Quote:
Originally Posted by redforever
This, a thousand times over.
|
That genie is already out of the bottle and its not going to be put back in. We've got it on a provincial level with Quebec not giving consent nor BC multiple times. Every consent argument now comes with protest to force agreement.
This government had an opportunity on more then several occasions to enforce the constitution and chose to fritter their hands like a weak bird and sit on their hands.
Basically now we're in a situation where every single project is going to be paralyzed by the question of consent and those groups or individuals will stare at the government and basically say "We're not consenting, what are you going to do about it?"
Personally with transmountain when people were screaming for and the government was talking about declaring it in the national interest and the government decided not to do that, they gave in.
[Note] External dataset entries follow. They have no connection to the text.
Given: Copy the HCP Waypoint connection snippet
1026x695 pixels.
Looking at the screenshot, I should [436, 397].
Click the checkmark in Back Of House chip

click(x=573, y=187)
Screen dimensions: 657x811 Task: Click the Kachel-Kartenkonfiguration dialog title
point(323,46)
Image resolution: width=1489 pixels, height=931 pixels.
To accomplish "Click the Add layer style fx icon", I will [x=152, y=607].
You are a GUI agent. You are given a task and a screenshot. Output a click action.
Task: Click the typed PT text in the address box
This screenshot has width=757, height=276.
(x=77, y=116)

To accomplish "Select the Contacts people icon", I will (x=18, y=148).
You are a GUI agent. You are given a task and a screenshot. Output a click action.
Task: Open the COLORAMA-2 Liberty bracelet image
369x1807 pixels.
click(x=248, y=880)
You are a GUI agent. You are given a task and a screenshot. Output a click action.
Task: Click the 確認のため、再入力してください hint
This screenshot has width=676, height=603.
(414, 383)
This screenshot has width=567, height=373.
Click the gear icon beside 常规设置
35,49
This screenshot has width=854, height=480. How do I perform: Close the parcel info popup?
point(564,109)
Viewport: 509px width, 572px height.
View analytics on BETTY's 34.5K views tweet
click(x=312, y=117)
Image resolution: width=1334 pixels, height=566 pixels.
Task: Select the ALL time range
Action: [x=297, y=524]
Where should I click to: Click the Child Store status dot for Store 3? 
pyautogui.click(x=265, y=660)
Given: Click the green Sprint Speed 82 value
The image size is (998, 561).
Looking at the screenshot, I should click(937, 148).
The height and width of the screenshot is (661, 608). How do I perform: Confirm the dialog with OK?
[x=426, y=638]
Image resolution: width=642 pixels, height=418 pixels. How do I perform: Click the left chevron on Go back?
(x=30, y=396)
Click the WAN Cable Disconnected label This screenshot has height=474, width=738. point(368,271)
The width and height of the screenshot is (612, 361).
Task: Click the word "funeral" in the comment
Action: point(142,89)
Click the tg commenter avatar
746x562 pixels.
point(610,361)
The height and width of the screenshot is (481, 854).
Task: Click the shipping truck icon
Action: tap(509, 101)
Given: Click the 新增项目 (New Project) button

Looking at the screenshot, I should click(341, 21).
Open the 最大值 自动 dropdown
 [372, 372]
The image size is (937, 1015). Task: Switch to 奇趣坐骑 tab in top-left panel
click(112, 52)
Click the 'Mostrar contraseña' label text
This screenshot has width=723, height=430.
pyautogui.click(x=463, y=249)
With this latest LNG Pipeline where everything was signed and done properly and sub groups within consenting groups said we don't consent we lost any notion of consultation is required but consent isn't.
Bill C-69 and Bill C-48 aren't even needed anymore to kill projects, one group with a camera and protesters and no stake in the game can say "We don't consent" and we tie ourselves in knots to placate them.
The more that I think about it, the more that I like New Brunswicks idea of a resource corridor from coast to coast that can transport oil, natural gas, hydro is a really smart idea and something that the government can strongly declare int he national interest and expropriate.
But its never going to happen.
If we can't twin a existing pipeline, and if we can't push through a project that was approved on all level, what does that mean in terms of new projects and new investment? It means that nobody with the money to do it is going to risk it.